Rink rat Judy VanVoorhis recalled the first time she saw female fists fly on the ice.
The bad blood started with a shove, maybe a sharp elbow to the chin.
Then, as quick as a wrist shot, the gloves came off.
“They swung their sticks — gosh, it was ugly,” said the 48-year-old retired Army lieutenant colonel and mother of three. “I never heard language like that, even in the Army.”
In the recreational program Chicks with Sticks, the women play hockey for keeps.
While fisticuffs are rare, games are fast-paced, sweaty, noisy and often roughhouse.
In Minnesota, hockey is king, and many children learn to skate not long after they can walk.
But hockey is queen here as well.
In recent years, girls and women of all ages have taken to the sport.

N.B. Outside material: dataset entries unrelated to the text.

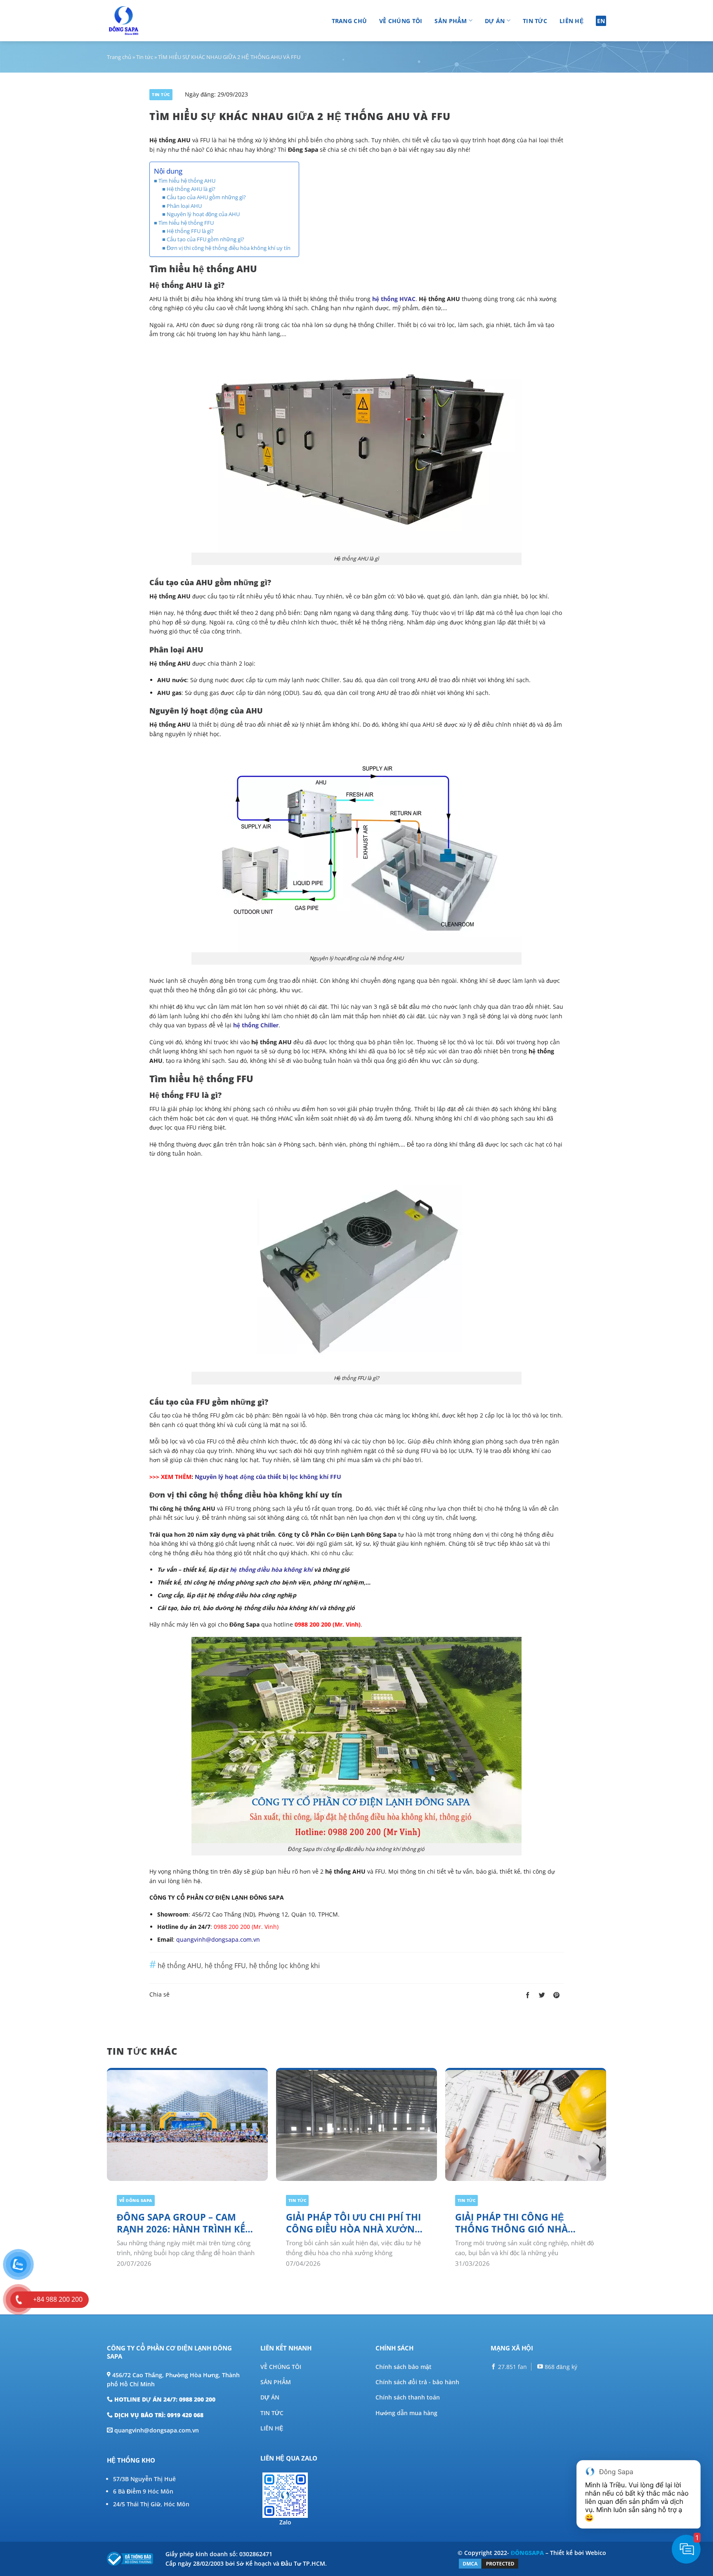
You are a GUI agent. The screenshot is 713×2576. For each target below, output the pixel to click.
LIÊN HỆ (271, 2428)
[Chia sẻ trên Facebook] (527, 1995)
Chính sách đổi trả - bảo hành (417, 2382)
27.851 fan (511, 2367)
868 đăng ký (560, 2367)
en (601, 21)
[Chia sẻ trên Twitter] (542, 1995)
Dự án (495, 21)
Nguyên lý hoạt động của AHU (203, 214)
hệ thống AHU (179, 1965)
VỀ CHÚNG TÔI (280, 2367)
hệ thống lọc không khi (284, 1965)
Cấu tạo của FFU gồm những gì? (205, 239)
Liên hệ (571, 21)
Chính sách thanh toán (407, 2397)
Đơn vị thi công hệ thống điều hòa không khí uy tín (228, 248)
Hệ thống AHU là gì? (191, 189)
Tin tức (535, 21)
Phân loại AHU (184, 206)
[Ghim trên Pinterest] (556, 1995)
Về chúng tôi (400, 21)
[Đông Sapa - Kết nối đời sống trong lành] (147, 20)
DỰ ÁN (269, 2397)
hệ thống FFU (225, 1965)
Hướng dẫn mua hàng (406, 2413)
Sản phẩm (450, 21)
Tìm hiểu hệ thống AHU (186, 180)
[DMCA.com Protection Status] (488, 2563)
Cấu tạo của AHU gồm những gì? (206, 197)
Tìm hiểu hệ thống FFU (186, 222)
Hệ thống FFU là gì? (190, 231)
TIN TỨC (271, 2413)
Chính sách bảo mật (403, 2367)
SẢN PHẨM (275, 2382)
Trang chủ (349, 21)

Today, an estimated 2,000 women play in leagues or take part in regular clinics.
Most of these players were already out of high school before girls leagues became part of the curriculum.
For years, many had shuffled the kids to pee-wee and high school games — like soccer moms always on some tyke’s schedule, but with ice.
Then curiosity got the best of them. “What would it be like to lead a scrum along the boards?” they wondered. “To slap a puck past a goalie?”
If that wasn’t inspiration enough, women’s hockey has been an Olympic sport since 1998, and the U.S team barely missed the gold this year, losing to the Canadians in Sochi.
That got some dander up around here in Edina, a Minneapolis suburb.
On the other hand, on the same day as VanVoorhis’ team had a practice, the University of Minnesota women’s hockey team met with President Obama after winning last year’s Division 1 national championship.